**Written request:**
Answer the following questions using the blog post below.
(a) What is the name of the writer's new blog site?
(b) Which rejected name did the writer say sounded like a tagline of a Polio campaign?
(c) On what day of the week does the writer say the looming public holiday falls?

**Source text:**
::::::::::
It is two days to the World Cup. I mean, who’s not excited? Perhaps the clingy and nagging girlfriend, who is about to ask why Lionel Messi is not playing for Barcelona anymore or why Cristiano Ronaldo is not in the all-white jersey we are all accustomed to seeing him in or why Bale won’t play, yet he can score beautiful goals (though she only really saw that one magnificent goal on your Whatsapp status or the same on one of her numerous questionable male acquaintances.) That said I hope you can take some time, tomorrow to check out my new blog site, The Football Craze. I thought of some hilarious names like SoccerBaloo (see what I did there) and KickABall (this one sounded like a tagline of a Polio campaign) until I settled on the craze around football. It is a beautiful and sometimes crazy game, played with talented and some crazy players enjoyed all over the world by passionate and some crazy fans.
Apart from the World Cup, some of us are anxiously waiting for Eid Ul Fitr. Yes, I am waiting too. Apart from a looming public holiday on Friday, which will mean not attending school or class for that matter, which means I don’t have to submit that due assignment. Don’t look at me like that, I mean who doesn’t like a day off? Better still, a long weekend full of invites to eat a variety of food. See, my roommate is Islam, and to help him through the month, we both don’t have lunch. You would have to be one greedy person to eat while your friend is fasting. Okay, I’ve been greedy a couple of times, of course not in his presence, but I wouldn’t want to be the one testing a mate’s faith during such pensive times.
::::::::::
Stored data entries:
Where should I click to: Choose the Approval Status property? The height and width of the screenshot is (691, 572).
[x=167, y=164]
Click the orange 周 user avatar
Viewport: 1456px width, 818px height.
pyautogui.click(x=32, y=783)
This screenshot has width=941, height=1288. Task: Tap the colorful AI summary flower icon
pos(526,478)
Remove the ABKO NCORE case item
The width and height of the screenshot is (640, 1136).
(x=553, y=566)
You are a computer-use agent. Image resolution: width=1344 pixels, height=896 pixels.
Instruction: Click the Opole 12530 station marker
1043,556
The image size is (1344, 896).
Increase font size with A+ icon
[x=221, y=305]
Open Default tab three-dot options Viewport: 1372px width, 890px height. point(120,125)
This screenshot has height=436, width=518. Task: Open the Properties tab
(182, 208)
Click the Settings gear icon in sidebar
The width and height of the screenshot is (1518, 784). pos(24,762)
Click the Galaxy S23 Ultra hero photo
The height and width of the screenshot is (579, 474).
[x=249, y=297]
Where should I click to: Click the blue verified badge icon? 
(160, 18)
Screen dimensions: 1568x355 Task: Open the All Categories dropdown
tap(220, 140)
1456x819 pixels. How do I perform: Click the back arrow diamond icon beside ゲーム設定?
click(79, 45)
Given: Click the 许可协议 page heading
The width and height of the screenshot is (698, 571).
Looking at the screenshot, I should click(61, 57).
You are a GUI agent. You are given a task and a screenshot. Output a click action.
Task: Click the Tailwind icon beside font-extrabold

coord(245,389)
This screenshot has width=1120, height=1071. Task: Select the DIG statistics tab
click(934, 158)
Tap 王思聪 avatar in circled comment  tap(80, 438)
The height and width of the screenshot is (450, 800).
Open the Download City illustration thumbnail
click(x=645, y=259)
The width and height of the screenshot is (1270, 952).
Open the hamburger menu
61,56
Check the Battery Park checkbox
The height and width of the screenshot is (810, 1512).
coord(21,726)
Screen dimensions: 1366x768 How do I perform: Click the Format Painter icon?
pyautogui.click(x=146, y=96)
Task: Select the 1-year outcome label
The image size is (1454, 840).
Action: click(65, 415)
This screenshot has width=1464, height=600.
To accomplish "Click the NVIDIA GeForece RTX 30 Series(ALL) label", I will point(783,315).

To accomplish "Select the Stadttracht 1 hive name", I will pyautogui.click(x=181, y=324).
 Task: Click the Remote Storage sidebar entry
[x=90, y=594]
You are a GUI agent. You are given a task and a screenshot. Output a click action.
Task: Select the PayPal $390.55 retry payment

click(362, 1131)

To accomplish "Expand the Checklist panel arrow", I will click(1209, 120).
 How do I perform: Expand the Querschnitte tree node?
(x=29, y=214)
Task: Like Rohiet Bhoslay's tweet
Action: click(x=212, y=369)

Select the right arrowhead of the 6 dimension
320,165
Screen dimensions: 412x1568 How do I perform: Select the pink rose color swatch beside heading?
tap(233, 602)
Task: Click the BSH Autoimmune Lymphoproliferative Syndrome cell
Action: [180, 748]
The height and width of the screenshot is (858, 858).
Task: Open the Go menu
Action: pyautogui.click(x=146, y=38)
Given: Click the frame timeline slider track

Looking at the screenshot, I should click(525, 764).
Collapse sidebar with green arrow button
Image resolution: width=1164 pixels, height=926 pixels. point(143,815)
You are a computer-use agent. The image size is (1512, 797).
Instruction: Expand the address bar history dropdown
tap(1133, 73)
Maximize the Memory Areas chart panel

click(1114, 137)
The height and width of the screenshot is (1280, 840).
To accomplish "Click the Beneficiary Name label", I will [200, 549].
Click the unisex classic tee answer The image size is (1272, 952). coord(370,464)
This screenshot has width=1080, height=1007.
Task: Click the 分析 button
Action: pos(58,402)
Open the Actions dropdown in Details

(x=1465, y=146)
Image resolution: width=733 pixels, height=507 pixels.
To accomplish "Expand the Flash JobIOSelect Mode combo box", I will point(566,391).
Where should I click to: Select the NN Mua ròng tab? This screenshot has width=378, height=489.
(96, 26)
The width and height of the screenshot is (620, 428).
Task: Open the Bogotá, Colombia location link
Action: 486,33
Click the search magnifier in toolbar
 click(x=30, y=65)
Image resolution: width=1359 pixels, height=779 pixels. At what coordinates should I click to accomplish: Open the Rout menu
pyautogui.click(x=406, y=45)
::::::::::
**Task response:**
(a) The Football Craze
(b) KickABall
(c) Friday